On the basis of our sample results, we estimated that the Hospital received overpayments of approximately $16.4 million for the audit period. During the course of our audit, the Hospital submitted four of these claims for reprocessing, and we verified those claims as correctly reprocessed. Accordingly, we have reduced the recommended refund by $49,118.

What OIG Recommends and Hospital Comments

We recommend that the Hospital refund to the Medicare contractor $16.3 million ($16.4 million less $49,118 that the Hospital has already repaid) in estimated overpayments for the audit period for claims that it incorrectly billed; exercise reasonable diligence to identify and return any additional similar overpayments received outside of our audit period, in accordance with the 60-day rule; and strengthen controls to ensure full compliance with Medicare requirements.

In written comments on our draft report, the Hospital disagreed with most of our findings and recommendations. The Hospital disagreed with the inpatient rehabilitation facility claims that we identified as incorrectly billed, highlighting the claims that were documentation errors. In addition, the Hospital disagreed with OIG's extrapolation, audit timing, and methodology. Furthermore, the Hospital disagreed with the application of the 60-day rule.
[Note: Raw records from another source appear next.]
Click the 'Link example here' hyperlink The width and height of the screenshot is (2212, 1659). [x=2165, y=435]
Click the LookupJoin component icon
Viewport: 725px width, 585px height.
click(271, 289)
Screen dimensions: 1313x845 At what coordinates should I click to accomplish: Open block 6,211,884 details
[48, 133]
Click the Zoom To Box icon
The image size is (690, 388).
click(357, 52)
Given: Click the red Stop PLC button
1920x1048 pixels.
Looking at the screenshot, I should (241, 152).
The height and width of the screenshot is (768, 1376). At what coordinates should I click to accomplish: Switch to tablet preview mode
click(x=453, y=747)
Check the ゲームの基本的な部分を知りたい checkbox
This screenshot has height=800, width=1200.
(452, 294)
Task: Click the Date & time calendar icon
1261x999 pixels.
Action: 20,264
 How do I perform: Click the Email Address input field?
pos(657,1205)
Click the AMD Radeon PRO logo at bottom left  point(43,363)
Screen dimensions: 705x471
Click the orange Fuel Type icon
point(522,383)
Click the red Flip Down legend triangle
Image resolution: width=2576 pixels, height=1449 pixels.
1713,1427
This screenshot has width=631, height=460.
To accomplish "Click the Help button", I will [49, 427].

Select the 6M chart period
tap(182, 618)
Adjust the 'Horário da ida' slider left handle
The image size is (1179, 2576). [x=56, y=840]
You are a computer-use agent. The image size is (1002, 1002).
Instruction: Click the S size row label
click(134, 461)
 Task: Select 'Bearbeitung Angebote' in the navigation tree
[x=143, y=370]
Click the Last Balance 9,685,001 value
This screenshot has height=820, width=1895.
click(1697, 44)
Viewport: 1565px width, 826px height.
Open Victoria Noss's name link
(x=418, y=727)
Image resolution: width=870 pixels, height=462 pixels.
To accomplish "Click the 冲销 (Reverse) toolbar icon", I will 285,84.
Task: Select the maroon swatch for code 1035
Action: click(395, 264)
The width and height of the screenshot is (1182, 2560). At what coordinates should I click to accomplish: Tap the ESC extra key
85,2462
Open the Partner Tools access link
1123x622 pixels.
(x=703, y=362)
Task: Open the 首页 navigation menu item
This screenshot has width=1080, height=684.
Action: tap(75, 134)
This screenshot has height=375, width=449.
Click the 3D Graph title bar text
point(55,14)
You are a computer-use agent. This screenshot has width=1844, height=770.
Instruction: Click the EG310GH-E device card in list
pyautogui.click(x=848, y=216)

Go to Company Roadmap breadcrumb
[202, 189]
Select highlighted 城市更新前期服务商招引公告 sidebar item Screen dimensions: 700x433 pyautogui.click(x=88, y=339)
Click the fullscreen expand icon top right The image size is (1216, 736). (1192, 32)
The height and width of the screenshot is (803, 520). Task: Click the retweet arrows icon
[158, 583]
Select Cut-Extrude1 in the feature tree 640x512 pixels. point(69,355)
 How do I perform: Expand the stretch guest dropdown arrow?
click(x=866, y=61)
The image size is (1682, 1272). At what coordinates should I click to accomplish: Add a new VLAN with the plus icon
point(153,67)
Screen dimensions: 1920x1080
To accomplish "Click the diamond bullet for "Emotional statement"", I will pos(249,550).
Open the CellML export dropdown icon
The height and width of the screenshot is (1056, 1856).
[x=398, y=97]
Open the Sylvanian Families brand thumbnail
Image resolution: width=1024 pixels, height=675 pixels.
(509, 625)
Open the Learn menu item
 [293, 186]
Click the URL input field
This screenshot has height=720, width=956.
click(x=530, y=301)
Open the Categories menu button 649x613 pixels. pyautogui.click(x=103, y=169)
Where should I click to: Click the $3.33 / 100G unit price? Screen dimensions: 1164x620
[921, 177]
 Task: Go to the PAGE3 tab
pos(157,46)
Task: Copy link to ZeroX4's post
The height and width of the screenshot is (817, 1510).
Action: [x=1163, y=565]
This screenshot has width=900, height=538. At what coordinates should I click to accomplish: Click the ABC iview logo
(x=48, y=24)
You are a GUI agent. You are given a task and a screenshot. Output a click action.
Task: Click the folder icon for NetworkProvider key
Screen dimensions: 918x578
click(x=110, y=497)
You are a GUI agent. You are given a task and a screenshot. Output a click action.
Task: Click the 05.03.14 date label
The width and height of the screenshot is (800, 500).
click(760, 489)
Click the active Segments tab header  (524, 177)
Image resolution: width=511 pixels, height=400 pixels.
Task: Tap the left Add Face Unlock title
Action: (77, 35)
After review and consideration of the Hospital's comments, we maintain that our findings and the associated recommendations are correct. We submitted the claims selected for review to an independent medical review contractor that reviewed the medical records in their entirety to determine whether the services were medically necessary and provided in accordance with Medicare coverage and documentation requirements. The use of statistical sampling to determine overpayment amounts in Medicare is well established and has repeatedly been upheld on appeal in Federal courts. Regarding the Hospital's claim that the 60-day repayment rule is not applicable to specific claims, we maintain that our findings are correct and that this audit report constitutes credible information of potential overpayments.